Whatever comes before the line containing "Add a variable with 変数を追加" stays out; transcribe that line and all that follow to the end of the records exactly, with no pictures.

[Items from a data source]
..............................
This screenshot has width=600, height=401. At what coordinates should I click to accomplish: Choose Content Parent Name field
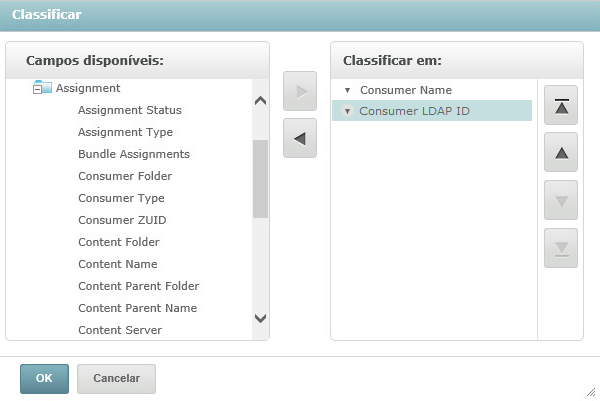click(x=137, y=308)
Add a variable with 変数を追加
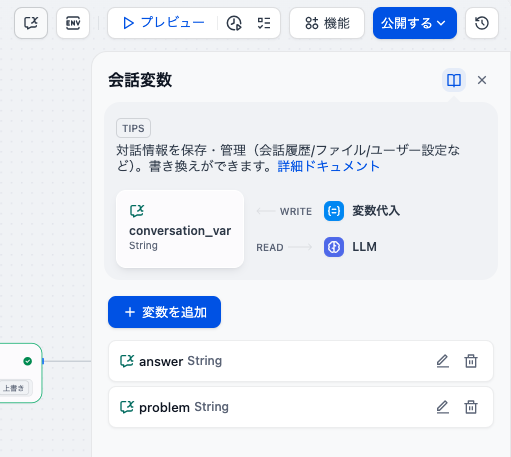This screenshot has height=457, width=511. click(164, 312)
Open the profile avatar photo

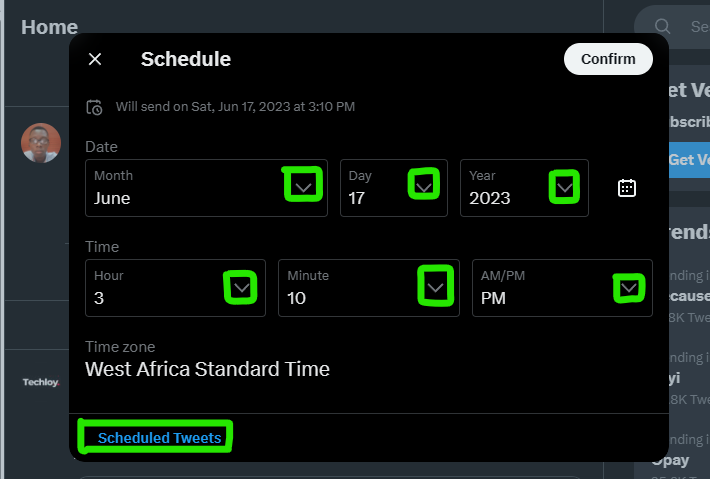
..............................
▶ _Expected answer_
Add a variable with 変数を追加
This screenshot has height=457, width=511. click(164, 312)
Open the profile avatar photo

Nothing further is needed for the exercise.